Basilica di Nostra Signora di Bonaria

Il santuario, primo esempio di architettura gotico-catalana in Sardegna, sorge sul colle di Bonaria, in
cui il re Alfonso d’Aragona nel 1324, aveva fatto costruire un castello fortificato per conquistare il
Castello di Cagliari, roccaforte dei Pisani. Nel 1704 i frati mercedari decisero di edificare una
chiesa più grande in onore della Vergine di Bonaria.
La chiesa, costruita su progetto dell’architetto piemontese Antonio Felice De Vincenti, era stata
progettata in origine in stile barocco; a causa di alcune interruzione, verso la fine del XVIII secolo, i lavori vennero affidati all’architetto Giuseppe Viana, che rielaborò il progetto in stile neoclassico. L’edificio
venne però terminato solo nel 1926, anno in cui il papa Pio XI gli conferì il titolo di basilica minore.

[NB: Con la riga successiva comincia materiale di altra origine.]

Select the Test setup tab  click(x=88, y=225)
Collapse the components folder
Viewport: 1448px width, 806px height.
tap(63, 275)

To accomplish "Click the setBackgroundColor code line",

La basilica ha una facciata in calcare con ampio porticato, sopra il quale vi è un timpano triangolare
che racchiude lo stemma dell’Ordine della mercede. Il luminoso interno presenta una pianta a croce latina
suddivisa in tre navate e con un ampio transetto sovrastato da un’alta cupola ottagonale. Le navate
sono separate da quattro arcate, le quali si reggono su colonne binate in calcare bianco. La navata
centrale, ha una copertura a volta a botte, mentre quelle laterali sono coperte rispettivamente da quattro
cupolette.
Durante la seconda guerra mondiale l’edificio subì gravi danni dovuti ai bombardamenti; venne
ristrutturato tra il 1947 e il 1960 e poi di nuovo nel 1998.                                                                                        Il santuario di Bonaria è stato visitato da papa Giovanni Paolo II il 20 ottobre 1985, da papa Benedetto XVI il 7 settembre 2008 durante la sua visita a Cagliari e da papa Francesco il 22 settembre 2013, per sottolineare il legame tra le città di Cagliari e Buenos Aires, che proprio da questo santuario la capitale dell’Argentina prende il nome.
Secondo la leggenda, il 25 marzo 1370 una nave partita dalla Catalogna fu sorpresa da una tempesta. I marinai decisero allora di gettare in mare tutto il carico, tra cui una pesante cassa che approdò a Cagliari, sotto il colle di Bonaria. I frati del convento, apertala, vi trovarono una statua in legno di carrubo
della Vergine Maria che tiene in braccio il Bambino Gesù. La devozione alla statua miracolosa si diffuse immediatamente in tutta la Sardegna, specie tra i marinai che la invocano come protettrice.                               Il santuario e la basilica sono aperti dalle 6:30 alle 19:00, nei giorni feriali, e dalle 6:30 alle 20:00, nei giorni festivi e prefestivi.